Stored dataset items
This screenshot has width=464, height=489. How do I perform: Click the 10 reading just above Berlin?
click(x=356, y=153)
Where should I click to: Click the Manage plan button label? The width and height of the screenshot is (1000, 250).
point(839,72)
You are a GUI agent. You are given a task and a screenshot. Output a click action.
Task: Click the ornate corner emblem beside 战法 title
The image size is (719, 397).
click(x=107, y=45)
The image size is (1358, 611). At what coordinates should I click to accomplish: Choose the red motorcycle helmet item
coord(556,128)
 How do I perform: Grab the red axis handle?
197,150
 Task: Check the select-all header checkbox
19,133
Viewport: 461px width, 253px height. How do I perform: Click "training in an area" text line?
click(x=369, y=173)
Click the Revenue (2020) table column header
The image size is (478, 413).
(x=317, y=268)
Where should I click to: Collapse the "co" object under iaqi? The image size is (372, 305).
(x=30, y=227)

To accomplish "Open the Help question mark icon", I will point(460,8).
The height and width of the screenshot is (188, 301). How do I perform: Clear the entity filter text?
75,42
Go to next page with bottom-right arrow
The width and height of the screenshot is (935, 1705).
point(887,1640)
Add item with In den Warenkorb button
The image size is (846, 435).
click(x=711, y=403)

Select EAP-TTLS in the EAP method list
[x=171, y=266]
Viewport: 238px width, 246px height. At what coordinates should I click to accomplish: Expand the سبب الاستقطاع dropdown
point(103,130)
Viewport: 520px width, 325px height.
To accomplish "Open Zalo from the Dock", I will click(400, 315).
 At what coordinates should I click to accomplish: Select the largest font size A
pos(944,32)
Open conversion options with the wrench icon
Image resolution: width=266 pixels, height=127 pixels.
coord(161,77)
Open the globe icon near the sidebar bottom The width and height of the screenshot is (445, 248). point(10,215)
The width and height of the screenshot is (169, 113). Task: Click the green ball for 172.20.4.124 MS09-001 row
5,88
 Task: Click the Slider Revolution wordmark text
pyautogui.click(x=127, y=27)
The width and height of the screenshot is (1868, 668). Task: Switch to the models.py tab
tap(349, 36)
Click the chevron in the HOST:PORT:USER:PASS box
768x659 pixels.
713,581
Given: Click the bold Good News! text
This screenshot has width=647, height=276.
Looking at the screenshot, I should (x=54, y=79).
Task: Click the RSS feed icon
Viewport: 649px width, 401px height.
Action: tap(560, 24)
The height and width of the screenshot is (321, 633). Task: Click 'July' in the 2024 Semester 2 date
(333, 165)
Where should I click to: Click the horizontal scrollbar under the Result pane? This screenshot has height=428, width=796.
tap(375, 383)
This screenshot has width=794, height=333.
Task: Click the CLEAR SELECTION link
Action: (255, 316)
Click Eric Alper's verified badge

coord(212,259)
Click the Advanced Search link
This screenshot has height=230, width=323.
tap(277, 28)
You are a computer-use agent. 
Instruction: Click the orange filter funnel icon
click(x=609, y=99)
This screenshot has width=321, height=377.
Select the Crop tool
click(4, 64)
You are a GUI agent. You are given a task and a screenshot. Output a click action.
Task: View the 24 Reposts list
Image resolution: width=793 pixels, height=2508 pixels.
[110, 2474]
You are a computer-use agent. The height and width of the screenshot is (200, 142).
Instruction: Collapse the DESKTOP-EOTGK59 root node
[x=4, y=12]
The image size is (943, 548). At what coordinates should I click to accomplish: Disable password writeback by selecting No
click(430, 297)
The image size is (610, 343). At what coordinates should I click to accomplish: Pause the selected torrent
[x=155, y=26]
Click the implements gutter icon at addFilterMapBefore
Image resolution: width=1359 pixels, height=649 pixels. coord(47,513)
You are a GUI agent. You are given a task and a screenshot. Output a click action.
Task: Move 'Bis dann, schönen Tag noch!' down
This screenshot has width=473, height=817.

- [WHAT TO PRODUCE]:
Copy the records exactly.

- [SOLUTION TO THIS EXERCISE]:
This screenshot has width=464, height=489. How do I perform: Click the 10 reading just above Berlin?
click(x=356, y=153)
Where should I click to: Click the Manage plan button label? The width and height of the screenshot is (1000, 250).
point(839,72)
You are a GUI agent. You are given a task and a screenshot. Output a click action.
Task: Click the ornate corner emblem beside 战法 title
The image size is (719, 397).
click(x=107, y=45)
The image size is (1358, 611). At what coordinates should I click to accomplish: Choose the red motorcycle helmet item
coord(556,128)
 How do I perform: Grab the red axis handle?
197,150
 Task: Check the select-all header checkbox
19,133
Viewport: 461px width, 253px height. How do I perform: Click "training in an area" text line?
click(x=369, y=173)
Click the Revenue (2020) table column header
The image size is (478, 413).
(x=317, y=268)
Where should I click to: Collapse the "co" object under iaqi? The image size is (372, 305).
(x=30, y=227)

To accomplish "Open the Help question mark icon", I will point(460,8).
The height and width of the screenshot is (188, 301). How do I perform: Clear the entity filter text?
75,42
Go to next page with bottom-right arrow
The width and height of the screenshot is (935, 1705).
point(887,1640)
Add item with In den Warenkorb button
The image size is (846, 435).
click(x=711, y=403)

Select EAP-TTLS in the EAP method list
[x=171, y=266]
Viewport: 238px width, 246px height. At what coordinates should I click to accomplish: Expand the سبب الاستقطاع dropdown
point(103,130)
Viewport: 520px width, 325px height.
To accomplish "Open Zalo from the Dock", I will click(400, 315).
 At what coordinates should I click to accomplish: Select the largest font size A
pos(944,32)
Open conversion options with the wrench icon
Image resolution: width=266 pixels, height=127 pixels.
coord(161,77)
Open the globe icon near the sidebar bottom The width and height of the screenshot is (445, 248). point(10,215)
The width and height of the screenshot is (169, 113). Task: Click the green ball for 172.20.4.124 MS09-001 row
5,88
 Task: Click the Slider Revolution wordmark text
pyautogui.click(x=127, y=27)
The width and height of the screenshot is (1868, 668). Task: Switch to the models.py tab
tap(349, 36)
Click the chevron in the HOST:PORT:USER:PASS box
768x659 pixels.
713,581
Given: Click the bold Good News! text
This screenshot has width=647, height=276.
Looking at the screenshot, I should (x=54, y=79).
Task: Click the RSS feed icon
Viewport: 649px width, 401px height.
Action: tap(560, 24)
The height and width of the screenshot is (321, 633). Task: Click 'July' in the 2024 Semester 2 date
(333, 165)
Where should I click to: Click the horizontal scrollbar under the Result pane? This screenshot has height=428, width=796.
tap(375, 383)
This screenshot has width=794, height=333.
Task: Click the CLEAR SELECTION link
Action: (255, 316)
Click Eric Alper's verified badge

coord(212,259)
Click the Advanced Search link
This screenshot has height=230, width=323.
tap(277, 28)
You are a computer-use agent. 
Instruction: Click the orange filter funnel icon
click(x=609, y=99)
This screenshot has width=321, height=377.
Select the Crop tool
click(4, 64)
You are a GUI agent. You are given a task and a screenshot. Output a click action.
Task: View the 24 Reposts list
Image resolution: width=793 pixels, height=2508 pixels.
[110, 2474]
You are a computer-use agent. The height and width of the screenshot is (200, 142).
Instruction: Collapse the DESKTOP-EOTGK59 root node
[x=4, y=12]
The image size is (943, 548). At what coordinates should I click to accomplish: Disable password writeback by selecting No
click(430, 297)
The image size is (610, 343). At what coordinates should I click to accomplish: Pause the selected torrent
[x=155, y=26]
Click the implements gutter icon at addFilterMapBefore
Image resolution: width=1359 pixels, height=649 pixels. coord(47,513)
You are a GUI agent. You are given a task and a screenshot. Output a click action.
Task: Move 'Bis dann, schönen Tag noch!' down
This screenshot has width=473, height=817.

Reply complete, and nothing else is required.